Kristen C KennedyKristen says,

“I used to hate cold calling.  I thought picking up the phone and calling people was miserable.  I dreaded it and would find a million reason why I didn’t have time to make calls.  Then I realized I was going completely fail at fundraising if I didn’t figure out how to push through my anxiety about it.  In fact, I think I even made it my New Year’s resolution to stop whining about cold calling.

Over the years I’ve developed systems to help me feel better about reaching out to cold (and even warm) prospects.  These systems were developed from hours of sitting at my desk with my headset on dissecting my fears.

Now, I’m completely fine with cold calling. 
I don’t love it but I don’t hate it either and I definitely don’t have any problem doing it.  It’s just part of my day, like documenting donor conversations in my database or working on a proposal.

What I learned is that cold calling is the not so fun part of my job that gets me to the other side…the fun part…the relationship building stuff, which is what I love about fundraising.” Come to Kristen Kennedy’s session at the Nonprofit Leadership Summit for more!

 


Join us at the Nonprofit Leadership Summit and LEARN:

How to Get the Meeting with Your Major Donor

In this session we’ll cover cold calling, scripts, and more to help you get the face-to-face meeting and make your case for support with a major donor.  If you’ve ever wondered how to get your foot in the door, attend this session!  You’ll take away strategies for

– fearlessly making cold calls

– creating foolproof systems to manage your prospecting efforts

– energizing yourself and your team to be consistent and persistent with your individual donor plan

Interview Transcript below!

MT: Everybody, welcome. This is Mazarine Treyz of Wild Woman Fundraising, and today I have the pleasure and the privilege of interviewing Kristen C. Kennedy who is Director of Development at University of Reno, Nevada in the College of Education.

Kristen and I met in April in Reno. We were both presenting at an AFP day there. I just was so blown away by her session on how to get major gifts through the phone. She has worked for University of Reno for over ten years, as well as Habitat for Humanity, Boys and Girls Club, and before that, she was in sales. So Kristen, is there anything else you’d like to share about your incredible success with major gifts to people listening?

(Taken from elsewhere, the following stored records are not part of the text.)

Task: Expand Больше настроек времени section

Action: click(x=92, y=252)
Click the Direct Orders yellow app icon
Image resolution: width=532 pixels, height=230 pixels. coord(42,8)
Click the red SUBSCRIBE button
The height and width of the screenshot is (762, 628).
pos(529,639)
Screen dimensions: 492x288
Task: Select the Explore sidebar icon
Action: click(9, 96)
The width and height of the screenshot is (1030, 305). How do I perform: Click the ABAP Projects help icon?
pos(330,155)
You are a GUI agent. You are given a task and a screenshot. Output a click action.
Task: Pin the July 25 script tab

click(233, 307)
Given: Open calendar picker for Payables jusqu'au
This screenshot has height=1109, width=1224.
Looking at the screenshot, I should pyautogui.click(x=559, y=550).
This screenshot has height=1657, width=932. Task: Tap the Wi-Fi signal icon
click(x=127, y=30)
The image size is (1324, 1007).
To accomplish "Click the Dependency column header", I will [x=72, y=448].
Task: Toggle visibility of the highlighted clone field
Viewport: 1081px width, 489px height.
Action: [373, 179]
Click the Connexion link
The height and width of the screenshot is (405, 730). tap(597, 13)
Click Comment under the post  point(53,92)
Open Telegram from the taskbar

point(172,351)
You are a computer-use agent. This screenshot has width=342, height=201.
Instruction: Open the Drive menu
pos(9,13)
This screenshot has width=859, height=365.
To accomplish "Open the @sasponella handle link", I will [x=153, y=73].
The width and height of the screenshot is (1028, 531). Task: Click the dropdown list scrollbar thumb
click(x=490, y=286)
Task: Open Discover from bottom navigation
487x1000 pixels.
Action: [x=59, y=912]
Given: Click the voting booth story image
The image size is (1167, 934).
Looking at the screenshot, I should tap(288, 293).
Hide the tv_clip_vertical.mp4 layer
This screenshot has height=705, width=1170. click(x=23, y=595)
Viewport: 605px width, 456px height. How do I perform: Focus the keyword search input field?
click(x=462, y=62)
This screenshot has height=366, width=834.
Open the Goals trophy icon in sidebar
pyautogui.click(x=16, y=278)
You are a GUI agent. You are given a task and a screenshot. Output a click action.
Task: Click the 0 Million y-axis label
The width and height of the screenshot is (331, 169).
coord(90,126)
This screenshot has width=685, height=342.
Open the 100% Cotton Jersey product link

KK: I’ve been doing major gifts for quite some time now. I feel like along the way, I’ve developed some systems and kind of evolved my style a little bit and found some things that worked for me. I hope that I can share that with all of you and help you be more successful and build on what you’re already doing to become even more successful at just being consistent and with reaching out to your major gift donors or donor prospects. Maybe you don’t even know them yet, and building their relationship with them so that you can get those major gifts coming to your organization.

MT: I love that. You know, you said in your session that you had actually made a phone call to a person who wasn’t even an alumni of your school and he made a significant gift.

KK: Right, yes. So he was an alum of the university but he wasn’t an alum of the college that I was working in at the time. We had a new program that we were developing around entrepreneurship. So I did some mining of our database to find anybody in the database that had owner, co-owner, president, founder in their constituent title. I just started doing my own Google research, cold calling. But first I was writing letters introducing myself, then following up with a phone call. I have some systems for that and I’m happy to share that with you. But you know, through this process, this gentleman had received a letter from me. When I called, he was expecting my call. I called on a day I said I was going to call.

He basically told me nicely over the phone that he wasn’t interested in giving. But in that conversation, one of the things that I always do is I look for a nugget, I call it. It’s a little piece of information that I can build on to create the relationship, to drive the next step. So my nugget in that conversation was that he and his wife had lived in some apartment complex close to the University. I went and took a picture and I wrote him this nice thank you letter for spending time with me on the phone. I included the picture and I said, hey, for kicks, I thought you might appreciate this.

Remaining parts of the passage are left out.